Braille is a system for reading that uses a
combination of six raised or embossed dots to form the characters of the alphabet. The
dots are arranged in two vertical columns with three dots in each column to form a cell.
Letters and numbers are formed by embossing one or more dots within the cell. There are 64 different combinations of dots that can be formed within a cell. The letter "A" is represented by raising the dot in the upper left corner of the cell, for example.
To read braille, people who are blind or have visual impairments use their fingertips to determine the location of the raised dots. The average braille reading speed is about 125 words per minute. The combinations of raised dots provide a system so a person with a visual impairment can read music, play cards and other games, ride elevators, and read books, magazines, and other materials.
There are five major braille codes used in the United States. One type of braille is called English braille. This is used for written material using only standard letters, numbers, and punctuation marks. English braille consists of three grades of braille. When people are first learning braille, they generally begin with Grade 1 braille. This consists of the letters of the alphabet, numbers, punctuation marks, and a few special symbols.
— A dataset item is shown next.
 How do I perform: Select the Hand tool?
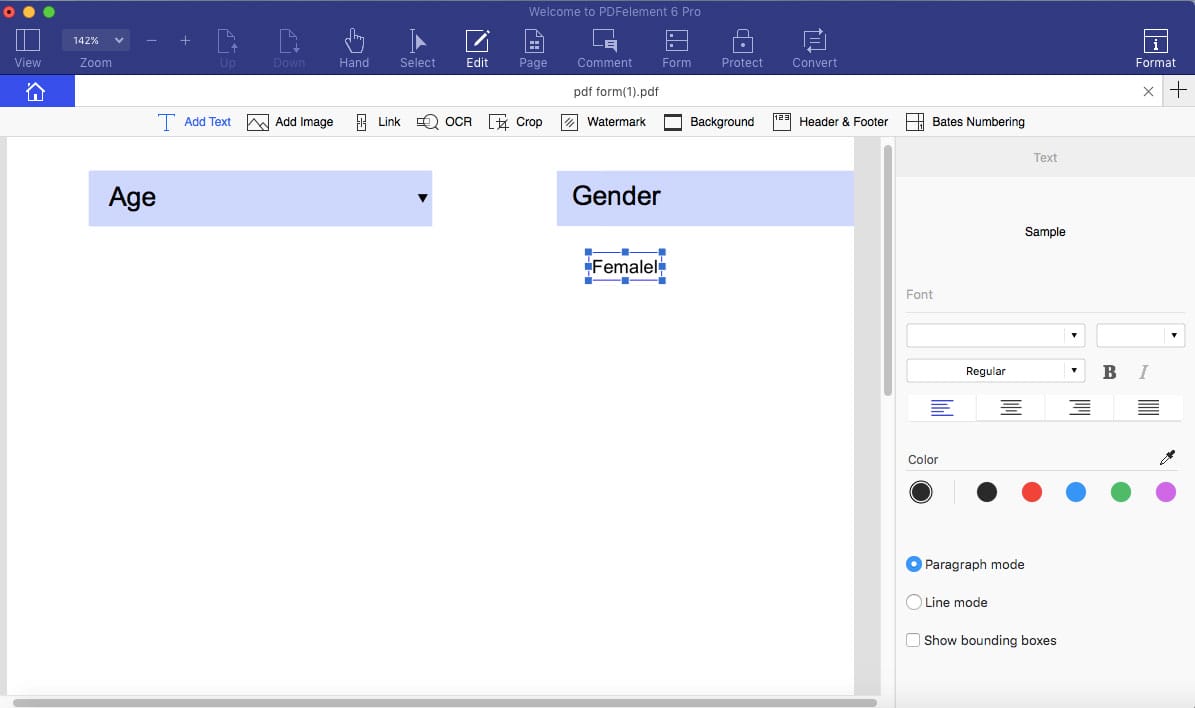354,47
Grade 2 braille includes all of the Grade 1 symbols plus 189 contractions and 76 short-form, or abbreviated words. The contractions are special braille characters representing groups of letters that appear frequently in English. Because a braille cell takes about two and a half times more space that a standard written letter on a page, contractions and short-form words are used to save space and paper. They also make it faster for the user to read.
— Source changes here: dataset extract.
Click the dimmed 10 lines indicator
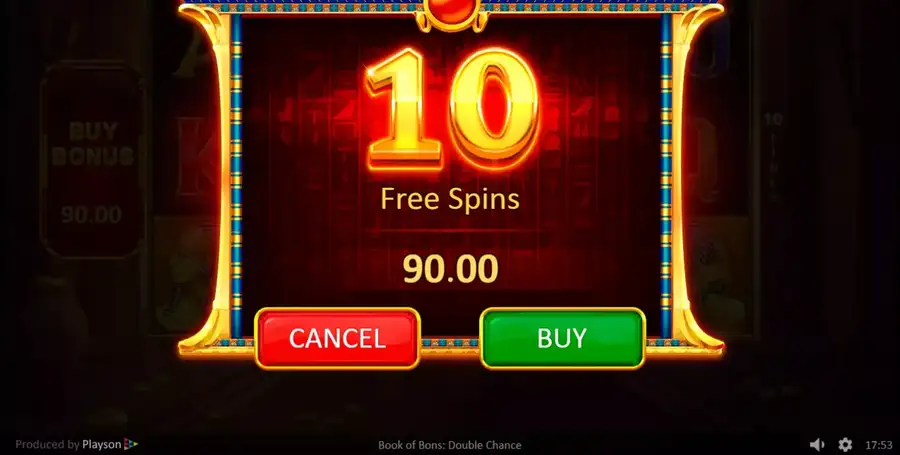This screenshot has height=455, width=900. coord(773,155)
Grade 3 braille contains more than 500 contractions. It is like a braille system of shorthand.
A second type of braille is the Nemeth Code. It is used for mathematical and scientific notation. It consists of technical symbols used in mathematics, statistics, physics, and chemistry.
Computer users also have a system of braille called the Computer Braille Code. This third type of braille represents the American Standard Code for Information Interchange (ASCII). ASCII is one of the standard formats for representing computer characters.
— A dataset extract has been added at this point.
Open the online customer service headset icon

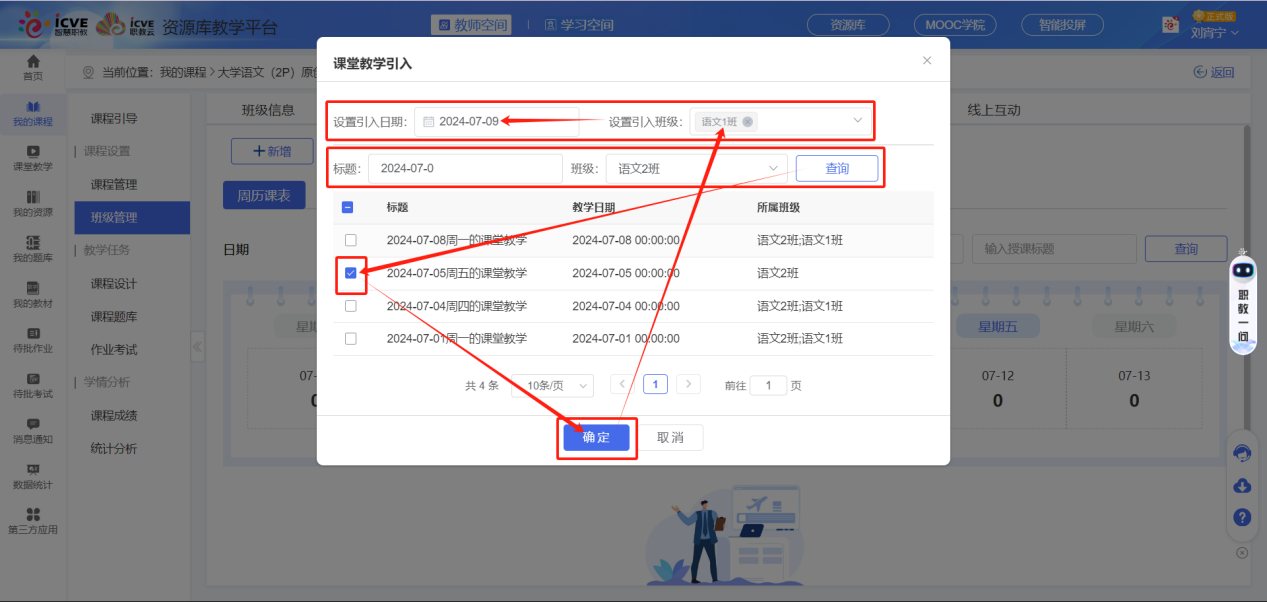pyautogui.click(x=1242, y=453)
Braille Music Notation is a fourth type of braille. It is used for reading and writing music notation. It consists of all of the necessary symbols for transcribing instrumental, vocal, and choral scores.
Finally, there is the Code of Braille Textbook Formats. This fifth type of braille is a combination of the other four codes and is used in the production of all school textbooks in braille.
Braille is read by lightly moving the fingers from left to right across the line of Braille. Most people start out learning to read using cells smaller than the one represented above, and the regular Braille user reads much smaller cells.
Braille was first developed in 1824 by a 15 year old French student named Louis Braille. Mr. Braille, who was blind, wanted a better way to read and write. The raised dot system that he invented grew out of another code developed for sending military messages that could be read on the battlefield in the dark of the night. Braille has been improved and refined many times in the United States and other countries since it was first developed.
Braille is created by small pins that push the dots up from the back of the special heavy paper. Some people use a braille writer to print in braille. It has six keys to match to the six dots of the braille cell. Someone who wants to print in braille can press from one to all six keys at the same time to make a single braille character. When the keys are pressed on the braille writer, pins punch the dots from the back of the braille paper from the left to right.
Many people who are blind use a slate and stylus to take notes in braille. The slate is a metal guide used to make the dots in the cells for each character. The stylus is a tool used to punch the dots into the braille paper one dot at a time. Because the stylus is used on the back of the page that is read, the characters are written from right to left with the slate and stylus. When finished, the paper is turned over so the braille can be read from left to right.
Another way to produce braille is with a standard computer connected to a braille printer. Using braille paper, the printer can quickly put words from a computer onto a page to be read by a person who is blind.